## Check your understanding
**A.** In the article on Duquesne's NCATE accreditation, which years does the continuing accreditation cover?
**B.** Why does Dean Olga Welch call securing NCATE accreditation "no small achievement," according to the article on Duquesne's accreditation?
**C.** Write a continuation of the article on Duquesne's NCATE accreditation, starting after its final sentence.

## Passage for review

● ● ● ● ● ● ●

Duquesne School of Education Receives Continued Accreditation from NCATE
The education unit at Duquesne University-the School of Education, the department of music education in the Mary Pappert School of Music and the department of speech and language pathology in the Rangos School of Health Sciences- has received official approval of its continuing accreditation for 2012-2019 from the National Council for the Accreditation of Teacher Education (NCATE).
NCATE accreditation of programs means that the School of Education has met national professional standards for the preparation of teachers and other school specialists. Through accreditation, prospective teachers are assured that Duquesne's programs are up-to-date and relevant, and will prepare them for licensing examinations and successful futures as educators.
"Securing NCATE accreditation affirms the excellence of the education unit at Duquesne University," said Dean Olga Welch of the School of Education. "This is no small achievement as NCATE national accreditation represents the 'gold standard' in teacher education. Programs that achieve this distinction can confidently assert that they have met the most rigorous of teacher preparation standards."
The continuing accreditation review process involved a significant collaborative effort among the three schools and the certification programs. This effort included an on-site review by the NCATE Board of Examiners Team of 154 respondents representing administration, program faculty and students, alumni, staff, the School of Education, the Mary Pappert School of Music and the Rangos School of Health Science.
The reaccreditation review process was spearheaded by Dr. Susan Munson, associate dean for teacher education in the School of Education. "We are very pleased to be awarded a full seven-year continuing accreditation that reflects our commitment to benchmarking the quality of our instructional certification programs through a voluntary, external review based on national standards of excellence," she said.
Through the accreditation process, NCATE determines how effectively the University designs, manages and evaluates its programs. Each of the 17 instructional certification programs was reviewed by its respective specialty professional associations and awarded national recognition. The University provided information on how it prepares students for work in preschool through 12th-grade settings. Much of this information is based on program data about candidates, graduates and clinical practice.

● ● ● ● ● ● ●

Records from a collection:
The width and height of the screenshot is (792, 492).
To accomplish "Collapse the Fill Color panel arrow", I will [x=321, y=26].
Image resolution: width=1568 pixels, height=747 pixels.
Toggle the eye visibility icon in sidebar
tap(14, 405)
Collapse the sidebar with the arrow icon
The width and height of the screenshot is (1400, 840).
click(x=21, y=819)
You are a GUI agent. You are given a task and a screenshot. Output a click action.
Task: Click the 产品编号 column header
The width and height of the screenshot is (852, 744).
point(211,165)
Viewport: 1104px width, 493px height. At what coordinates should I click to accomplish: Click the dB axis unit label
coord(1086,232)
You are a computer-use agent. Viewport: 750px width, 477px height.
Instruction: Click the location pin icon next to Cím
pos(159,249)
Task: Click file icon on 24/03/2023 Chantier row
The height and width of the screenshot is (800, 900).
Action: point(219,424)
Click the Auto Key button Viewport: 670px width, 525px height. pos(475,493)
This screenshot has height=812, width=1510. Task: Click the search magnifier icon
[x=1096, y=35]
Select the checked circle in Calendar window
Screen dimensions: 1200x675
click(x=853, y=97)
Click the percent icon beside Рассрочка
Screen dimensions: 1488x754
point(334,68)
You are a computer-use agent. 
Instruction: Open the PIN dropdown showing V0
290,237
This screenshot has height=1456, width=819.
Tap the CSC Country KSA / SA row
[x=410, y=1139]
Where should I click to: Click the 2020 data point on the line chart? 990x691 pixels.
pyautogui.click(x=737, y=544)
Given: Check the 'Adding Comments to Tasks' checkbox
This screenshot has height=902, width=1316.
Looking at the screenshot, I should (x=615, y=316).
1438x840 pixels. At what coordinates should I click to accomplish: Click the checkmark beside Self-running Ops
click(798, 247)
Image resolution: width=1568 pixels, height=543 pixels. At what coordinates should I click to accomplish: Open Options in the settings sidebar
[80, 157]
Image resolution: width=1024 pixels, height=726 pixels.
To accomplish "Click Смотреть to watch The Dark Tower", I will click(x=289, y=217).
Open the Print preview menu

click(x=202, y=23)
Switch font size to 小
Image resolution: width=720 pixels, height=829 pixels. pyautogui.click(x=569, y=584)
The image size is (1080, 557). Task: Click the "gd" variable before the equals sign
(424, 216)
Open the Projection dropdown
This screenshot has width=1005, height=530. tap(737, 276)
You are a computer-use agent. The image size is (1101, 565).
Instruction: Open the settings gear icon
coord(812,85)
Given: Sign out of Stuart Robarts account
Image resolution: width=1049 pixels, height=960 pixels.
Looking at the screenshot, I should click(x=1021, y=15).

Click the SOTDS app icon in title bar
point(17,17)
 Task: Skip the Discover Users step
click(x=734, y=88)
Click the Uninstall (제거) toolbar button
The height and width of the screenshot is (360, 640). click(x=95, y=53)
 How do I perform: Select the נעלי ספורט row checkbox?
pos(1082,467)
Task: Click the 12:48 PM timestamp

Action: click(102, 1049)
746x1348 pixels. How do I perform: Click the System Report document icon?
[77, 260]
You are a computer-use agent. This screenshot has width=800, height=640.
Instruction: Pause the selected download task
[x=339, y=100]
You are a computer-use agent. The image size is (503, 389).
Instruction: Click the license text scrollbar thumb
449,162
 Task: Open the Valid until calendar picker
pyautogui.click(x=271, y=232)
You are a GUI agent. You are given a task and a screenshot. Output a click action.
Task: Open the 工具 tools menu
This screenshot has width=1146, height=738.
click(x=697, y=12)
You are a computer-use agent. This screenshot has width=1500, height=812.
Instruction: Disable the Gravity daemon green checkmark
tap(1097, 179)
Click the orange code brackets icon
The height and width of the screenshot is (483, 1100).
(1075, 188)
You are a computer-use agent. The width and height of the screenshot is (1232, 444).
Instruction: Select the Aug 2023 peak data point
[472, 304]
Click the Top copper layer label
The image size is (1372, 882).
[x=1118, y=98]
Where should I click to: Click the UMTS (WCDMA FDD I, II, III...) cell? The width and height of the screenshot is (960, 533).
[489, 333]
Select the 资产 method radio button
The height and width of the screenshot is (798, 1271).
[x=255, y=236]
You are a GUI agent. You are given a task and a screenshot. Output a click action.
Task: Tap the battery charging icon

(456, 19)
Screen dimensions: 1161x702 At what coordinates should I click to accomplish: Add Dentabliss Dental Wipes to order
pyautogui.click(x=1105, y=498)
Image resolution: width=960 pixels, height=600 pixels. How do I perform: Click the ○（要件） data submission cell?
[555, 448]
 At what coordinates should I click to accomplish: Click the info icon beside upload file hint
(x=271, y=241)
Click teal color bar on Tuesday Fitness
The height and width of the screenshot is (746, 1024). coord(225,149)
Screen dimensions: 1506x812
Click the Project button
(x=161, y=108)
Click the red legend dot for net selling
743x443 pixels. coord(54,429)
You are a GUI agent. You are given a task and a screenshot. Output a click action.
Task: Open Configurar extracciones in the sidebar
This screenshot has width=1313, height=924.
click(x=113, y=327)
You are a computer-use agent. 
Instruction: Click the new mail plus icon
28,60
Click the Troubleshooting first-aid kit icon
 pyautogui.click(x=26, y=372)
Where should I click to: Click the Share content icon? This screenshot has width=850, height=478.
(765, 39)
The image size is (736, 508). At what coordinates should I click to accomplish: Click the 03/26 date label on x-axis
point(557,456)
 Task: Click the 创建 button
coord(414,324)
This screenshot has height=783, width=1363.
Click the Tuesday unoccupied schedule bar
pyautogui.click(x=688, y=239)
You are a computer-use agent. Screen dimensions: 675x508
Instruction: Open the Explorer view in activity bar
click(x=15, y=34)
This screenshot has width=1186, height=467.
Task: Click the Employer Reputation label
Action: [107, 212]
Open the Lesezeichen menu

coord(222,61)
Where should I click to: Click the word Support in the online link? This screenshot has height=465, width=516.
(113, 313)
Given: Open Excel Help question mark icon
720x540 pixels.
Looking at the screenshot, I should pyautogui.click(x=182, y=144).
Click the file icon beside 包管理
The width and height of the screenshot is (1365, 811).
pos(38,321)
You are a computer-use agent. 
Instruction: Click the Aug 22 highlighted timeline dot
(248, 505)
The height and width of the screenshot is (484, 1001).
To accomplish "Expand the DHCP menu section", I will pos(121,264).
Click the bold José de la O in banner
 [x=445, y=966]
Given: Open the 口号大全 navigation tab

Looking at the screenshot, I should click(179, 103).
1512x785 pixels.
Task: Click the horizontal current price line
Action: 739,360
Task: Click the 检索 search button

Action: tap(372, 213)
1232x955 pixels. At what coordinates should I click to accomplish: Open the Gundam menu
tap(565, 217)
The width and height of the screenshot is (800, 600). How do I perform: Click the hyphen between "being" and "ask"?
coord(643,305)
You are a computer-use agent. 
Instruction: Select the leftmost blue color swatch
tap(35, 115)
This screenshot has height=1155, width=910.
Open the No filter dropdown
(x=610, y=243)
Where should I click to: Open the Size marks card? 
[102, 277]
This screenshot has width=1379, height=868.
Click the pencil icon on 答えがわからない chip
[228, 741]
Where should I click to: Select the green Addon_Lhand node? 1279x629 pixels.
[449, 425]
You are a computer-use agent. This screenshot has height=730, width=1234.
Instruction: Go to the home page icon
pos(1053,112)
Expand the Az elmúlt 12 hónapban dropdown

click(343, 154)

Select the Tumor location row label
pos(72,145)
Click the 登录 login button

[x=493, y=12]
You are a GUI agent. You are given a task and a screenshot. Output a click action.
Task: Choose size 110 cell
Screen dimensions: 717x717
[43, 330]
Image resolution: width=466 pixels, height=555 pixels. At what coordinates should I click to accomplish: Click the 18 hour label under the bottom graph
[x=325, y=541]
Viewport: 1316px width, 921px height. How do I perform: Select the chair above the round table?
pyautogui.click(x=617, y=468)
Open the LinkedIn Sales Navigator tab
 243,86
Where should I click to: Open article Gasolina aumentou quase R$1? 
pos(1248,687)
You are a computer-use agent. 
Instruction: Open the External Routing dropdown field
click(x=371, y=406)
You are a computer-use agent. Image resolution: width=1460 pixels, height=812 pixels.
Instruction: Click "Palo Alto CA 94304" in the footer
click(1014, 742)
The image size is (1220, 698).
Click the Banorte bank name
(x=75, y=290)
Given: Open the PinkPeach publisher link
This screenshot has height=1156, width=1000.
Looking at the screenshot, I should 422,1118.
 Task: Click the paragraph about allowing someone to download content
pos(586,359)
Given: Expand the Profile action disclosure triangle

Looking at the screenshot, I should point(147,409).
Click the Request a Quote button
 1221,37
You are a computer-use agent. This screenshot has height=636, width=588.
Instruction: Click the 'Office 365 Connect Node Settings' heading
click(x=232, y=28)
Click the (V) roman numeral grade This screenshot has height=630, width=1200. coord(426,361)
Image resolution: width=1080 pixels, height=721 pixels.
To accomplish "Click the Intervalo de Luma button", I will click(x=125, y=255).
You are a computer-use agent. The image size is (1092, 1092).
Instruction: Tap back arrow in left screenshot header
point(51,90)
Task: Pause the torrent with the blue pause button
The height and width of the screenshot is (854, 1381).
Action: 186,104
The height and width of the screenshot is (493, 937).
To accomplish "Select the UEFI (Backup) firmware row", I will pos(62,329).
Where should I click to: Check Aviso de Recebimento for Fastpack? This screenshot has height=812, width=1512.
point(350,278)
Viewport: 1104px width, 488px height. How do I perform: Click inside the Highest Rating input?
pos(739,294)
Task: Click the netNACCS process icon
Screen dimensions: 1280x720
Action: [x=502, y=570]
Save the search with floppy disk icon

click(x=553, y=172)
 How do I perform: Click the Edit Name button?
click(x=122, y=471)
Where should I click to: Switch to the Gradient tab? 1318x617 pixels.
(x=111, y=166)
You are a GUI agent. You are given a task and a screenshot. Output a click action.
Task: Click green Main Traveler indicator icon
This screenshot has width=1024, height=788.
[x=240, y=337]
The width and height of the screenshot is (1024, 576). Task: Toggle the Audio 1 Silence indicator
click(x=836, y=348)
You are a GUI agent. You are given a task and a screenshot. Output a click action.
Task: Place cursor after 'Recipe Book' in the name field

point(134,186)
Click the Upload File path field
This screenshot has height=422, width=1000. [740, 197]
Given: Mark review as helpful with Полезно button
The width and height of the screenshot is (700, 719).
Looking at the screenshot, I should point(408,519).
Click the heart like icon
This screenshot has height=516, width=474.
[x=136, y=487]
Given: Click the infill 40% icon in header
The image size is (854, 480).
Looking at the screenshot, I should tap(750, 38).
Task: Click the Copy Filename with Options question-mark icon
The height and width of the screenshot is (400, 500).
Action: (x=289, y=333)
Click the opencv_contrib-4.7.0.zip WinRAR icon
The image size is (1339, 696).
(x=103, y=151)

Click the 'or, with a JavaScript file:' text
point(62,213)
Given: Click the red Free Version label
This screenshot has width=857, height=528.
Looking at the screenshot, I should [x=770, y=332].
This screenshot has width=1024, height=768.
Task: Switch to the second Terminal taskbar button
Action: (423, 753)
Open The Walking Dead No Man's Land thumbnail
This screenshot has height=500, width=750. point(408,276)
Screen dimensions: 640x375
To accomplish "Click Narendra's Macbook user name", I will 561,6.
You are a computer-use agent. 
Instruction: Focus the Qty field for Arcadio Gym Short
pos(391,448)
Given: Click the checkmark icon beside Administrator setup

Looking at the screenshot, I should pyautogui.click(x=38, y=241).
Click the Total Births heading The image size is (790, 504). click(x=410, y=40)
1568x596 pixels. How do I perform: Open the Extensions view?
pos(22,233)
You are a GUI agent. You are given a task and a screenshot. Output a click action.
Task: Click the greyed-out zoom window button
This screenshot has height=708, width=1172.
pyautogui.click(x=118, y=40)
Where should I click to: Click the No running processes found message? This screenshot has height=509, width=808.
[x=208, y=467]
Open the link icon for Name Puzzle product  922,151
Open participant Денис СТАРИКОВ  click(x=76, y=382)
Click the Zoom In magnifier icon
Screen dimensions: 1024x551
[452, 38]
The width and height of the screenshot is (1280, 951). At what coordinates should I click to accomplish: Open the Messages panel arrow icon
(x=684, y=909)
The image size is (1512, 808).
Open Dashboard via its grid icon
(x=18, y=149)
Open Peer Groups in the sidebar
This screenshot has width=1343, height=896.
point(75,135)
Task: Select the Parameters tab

● ● ● ● ● ● ●

## Responses for each task
**A.** 2012-2019

**B.** NCATE national accreditation represents the "gold standard" in teacher education. Programs that earn it can confidently assert that they have met the most rigorous teacher preparation standards.

**C.**
Teacher preparation programs are evaluated on six standards:
- Candidate knowledge, skills and professional dispositions
- Assessment system and unit evaluation
- Field experiences and clinical practice
- Faculty qualifications, performance and development
- Governance and resources.
The U.S. Department of Education and the Council for Higher Education Accreditation recognize NCATE as an accrediting body for teacher preparation programs throughout the country. The organization currently accredits 656 schools of education, including Duquesne University and 19 other institutions in Pennsylvania.
Founded in 1878, Duquesne is consistently ranked among the nation's top Catholic research universities for its award-winning faculty and tradition of academic excellence. The University is nationally ranked by U.S. News and World Report and the Princeton Review for its rich academic programs in nine schools of study for nearly 10,000 graduate and undergraduate students, and by the Washington Monthly for service and contributing to students' social mobility. Duquesne is a member of the U.S. President's Higher Education Community Service Honor Roll with Distinction for its contributions to Pittsburgh and communities around the globe. The U.S. Environmental Protection Agency and the Princeton Review's Guide to Green Colleges acknowledge Duquesne's commitment to sustainability.